Source passage
____________

At UWG there are many programs for students to minor in, including Creative Writing. Creative Writing allows students to write fictional stories, poetry and so much more. Many times students are given creative projects to further embark in their creative writing to which Patchwork Stories came about.
Based on the idea of popcorn writing, Patchwork Stories is an online Google Drive document where students can write part of the story following the prompt that is already provided and then the next person can write. The story continues and anyone is able to write more of the story to their liking.
“Right now we have a young adult romance story going as well as a crime and horror story going,” said Karlee Demmer, a music major with a minor in Creative Writing. “Whoever is interested can go in and continue the story by adding in their own paragraph and you can add on to as many as you want to.”
The idea of making Patchwork Stories came to Demmer and her team through their Creative Writing class. In their class they were assigned a literary citizenship project where they were able to celebrate writing with the community during the pandemic.
“The one that is off to a good start is the young adult romance as it already has around three or four paragraphs, which is pretty cool,” said Deemer.
Creative writing is an outlet for people to express themselves through their writing. Patchwork Stories allows students to input their own thoughts and opinions in the stories.
“My favorite part of Patchwork Stories is how interested people are in it,” said Demmer. “We came up with this idea for a project, and we didn’t expect it to go anywhere but there are people who are liking it.
“For me when I was in grade school, I was a part of a similar community and by doing Patchwork Stories everything is just very nostalgic,” continued Demmer. It is exciting to see people wanting to add on to the same thing in a positive way.”
Patchwork Stories has only been around for this semester but Demmer and her team hope to keep the project alive in the coming semesters.
“As far as keeping the project afloat we are not really sure what might happen but I would kind of like to keep it going,” said Demmer. “If people are interested we don’t want to cut a story off halfway through, so we will see what happens.”

____________

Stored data

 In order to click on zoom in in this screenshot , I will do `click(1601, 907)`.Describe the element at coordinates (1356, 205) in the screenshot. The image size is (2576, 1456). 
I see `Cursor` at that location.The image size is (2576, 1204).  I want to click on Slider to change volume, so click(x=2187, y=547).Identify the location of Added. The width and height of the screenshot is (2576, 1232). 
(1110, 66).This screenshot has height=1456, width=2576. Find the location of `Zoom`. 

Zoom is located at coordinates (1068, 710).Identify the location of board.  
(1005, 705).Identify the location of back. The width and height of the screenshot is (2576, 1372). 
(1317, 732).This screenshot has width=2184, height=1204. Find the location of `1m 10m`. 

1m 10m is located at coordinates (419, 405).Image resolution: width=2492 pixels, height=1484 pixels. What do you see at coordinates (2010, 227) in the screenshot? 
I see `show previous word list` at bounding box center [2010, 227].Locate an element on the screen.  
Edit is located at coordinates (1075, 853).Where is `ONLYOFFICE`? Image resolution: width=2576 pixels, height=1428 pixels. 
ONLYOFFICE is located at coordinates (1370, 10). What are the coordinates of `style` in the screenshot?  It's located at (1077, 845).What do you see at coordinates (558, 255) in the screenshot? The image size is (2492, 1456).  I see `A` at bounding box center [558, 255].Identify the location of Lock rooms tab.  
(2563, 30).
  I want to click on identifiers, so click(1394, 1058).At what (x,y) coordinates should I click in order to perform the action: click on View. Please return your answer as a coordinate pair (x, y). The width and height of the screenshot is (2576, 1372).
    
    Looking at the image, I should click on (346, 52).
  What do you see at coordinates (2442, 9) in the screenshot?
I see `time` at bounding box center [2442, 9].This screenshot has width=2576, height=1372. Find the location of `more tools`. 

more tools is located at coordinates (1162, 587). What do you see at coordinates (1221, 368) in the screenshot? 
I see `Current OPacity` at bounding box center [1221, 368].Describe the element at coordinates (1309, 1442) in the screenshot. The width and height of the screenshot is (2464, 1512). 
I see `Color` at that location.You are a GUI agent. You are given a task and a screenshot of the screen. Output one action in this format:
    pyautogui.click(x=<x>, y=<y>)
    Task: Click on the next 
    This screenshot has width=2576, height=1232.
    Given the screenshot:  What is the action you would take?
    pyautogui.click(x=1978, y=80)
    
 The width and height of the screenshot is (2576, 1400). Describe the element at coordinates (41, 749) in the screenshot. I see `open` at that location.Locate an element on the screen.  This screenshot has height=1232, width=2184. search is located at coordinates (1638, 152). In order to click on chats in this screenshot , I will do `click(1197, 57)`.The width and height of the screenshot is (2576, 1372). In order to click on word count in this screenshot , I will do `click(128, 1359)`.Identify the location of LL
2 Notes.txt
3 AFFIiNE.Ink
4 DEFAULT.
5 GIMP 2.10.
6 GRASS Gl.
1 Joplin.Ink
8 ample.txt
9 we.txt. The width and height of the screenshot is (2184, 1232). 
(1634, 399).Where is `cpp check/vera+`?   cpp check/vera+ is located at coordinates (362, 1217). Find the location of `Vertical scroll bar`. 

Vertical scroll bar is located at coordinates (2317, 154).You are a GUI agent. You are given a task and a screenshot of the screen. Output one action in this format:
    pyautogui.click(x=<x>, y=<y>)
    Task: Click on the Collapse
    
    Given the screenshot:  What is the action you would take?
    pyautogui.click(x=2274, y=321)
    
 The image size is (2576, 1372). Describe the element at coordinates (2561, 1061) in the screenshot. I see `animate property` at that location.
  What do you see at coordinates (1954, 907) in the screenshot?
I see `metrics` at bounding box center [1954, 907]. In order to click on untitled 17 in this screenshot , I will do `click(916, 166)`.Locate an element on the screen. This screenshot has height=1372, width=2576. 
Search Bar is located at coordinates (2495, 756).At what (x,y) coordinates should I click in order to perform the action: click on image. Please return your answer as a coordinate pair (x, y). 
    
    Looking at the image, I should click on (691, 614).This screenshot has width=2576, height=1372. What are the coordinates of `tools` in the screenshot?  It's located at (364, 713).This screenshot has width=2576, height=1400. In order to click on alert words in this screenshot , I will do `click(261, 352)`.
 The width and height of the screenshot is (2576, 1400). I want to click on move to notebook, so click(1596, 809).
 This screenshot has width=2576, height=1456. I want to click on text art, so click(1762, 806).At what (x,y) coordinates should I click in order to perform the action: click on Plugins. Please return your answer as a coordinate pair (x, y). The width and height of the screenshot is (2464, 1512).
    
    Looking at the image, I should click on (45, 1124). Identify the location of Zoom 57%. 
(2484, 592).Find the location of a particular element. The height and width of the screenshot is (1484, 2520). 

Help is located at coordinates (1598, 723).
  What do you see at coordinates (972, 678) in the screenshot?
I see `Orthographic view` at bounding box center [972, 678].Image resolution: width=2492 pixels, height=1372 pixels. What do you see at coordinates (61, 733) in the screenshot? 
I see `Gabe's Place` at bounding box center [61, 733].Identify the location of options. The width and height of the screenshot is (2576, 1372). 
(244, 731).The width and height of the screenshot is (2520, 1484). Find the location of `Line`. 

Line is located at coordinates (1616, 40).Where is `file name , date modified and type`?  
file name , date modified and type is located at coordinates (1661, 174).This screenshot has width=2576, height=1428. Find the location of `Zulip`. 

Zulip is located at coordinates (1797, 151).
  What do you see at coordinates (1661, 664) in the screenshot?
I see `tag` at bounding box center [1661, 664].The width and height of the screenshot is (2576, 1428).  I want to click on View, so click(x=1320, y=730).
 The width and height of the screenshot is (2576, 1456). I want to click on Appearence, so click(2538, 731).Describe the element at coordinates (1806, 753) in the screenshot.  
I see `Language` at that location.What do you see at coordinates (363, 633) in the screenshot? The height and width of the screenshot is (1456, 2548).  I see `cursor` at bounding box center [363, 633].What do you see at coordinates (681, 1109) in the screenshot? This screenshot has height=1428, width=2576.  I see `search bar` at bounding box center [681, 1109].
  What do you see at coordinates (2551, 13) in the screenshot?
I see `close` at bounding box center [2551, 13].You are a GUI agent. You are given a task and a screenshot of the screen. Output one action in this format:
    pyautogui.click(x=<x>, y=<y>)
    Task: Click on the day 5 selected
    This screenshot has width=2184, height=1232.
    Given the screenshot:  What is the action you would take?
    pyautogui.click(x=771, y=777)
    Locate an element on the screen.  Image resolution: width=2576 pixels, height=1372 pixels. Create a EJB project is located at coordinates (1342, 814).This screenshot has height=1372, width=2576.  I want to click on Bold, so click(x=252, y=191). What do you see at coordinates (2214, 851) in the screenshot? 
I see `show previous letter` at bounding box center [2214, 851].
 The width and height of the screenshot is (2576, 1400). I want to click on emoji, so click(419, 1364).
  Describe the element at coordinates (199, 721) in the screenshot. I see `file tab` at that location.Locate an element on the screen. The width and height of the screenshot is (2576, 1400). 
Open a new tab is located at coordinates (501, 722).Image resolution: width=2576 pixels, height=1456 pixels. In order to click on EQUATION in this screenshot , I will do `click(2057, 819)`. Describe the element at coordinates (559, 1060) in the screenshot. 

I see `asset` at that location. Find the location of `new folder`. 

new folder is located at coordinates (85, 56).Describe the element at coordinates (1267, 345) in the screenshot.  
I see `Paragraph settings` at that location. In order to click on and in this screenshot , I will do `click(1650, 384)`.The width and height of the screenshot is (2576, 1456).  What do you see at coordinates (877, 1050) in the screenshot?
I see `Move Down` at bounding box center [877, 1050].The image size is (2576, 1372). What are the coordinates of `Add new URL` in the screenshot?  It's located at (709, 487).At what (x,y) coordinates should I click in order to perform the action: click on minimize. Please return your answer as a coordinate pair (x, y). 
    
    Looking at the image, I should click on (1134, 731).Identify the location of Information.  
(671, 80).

____________

Work to be completed
Decide whether each statement agrees with the Patchwork Stories article, answering yes or no and quoting the article's deciding words: 1. Patchwork Stories is an online Google Drive document. 2. Karlee Demmer is majoring in Creative Writing. 3. The idea for Patchwork Stories came from a Creative Writing class.

Output of the task
1. Yes: "Patchwork Stories is an online Google Drive document"
2. No: "a music major with a minor in Creative Writing"
3. Yes: "The idea of making Patchwork Stories came to Demmer and her team through their Creative Writing class."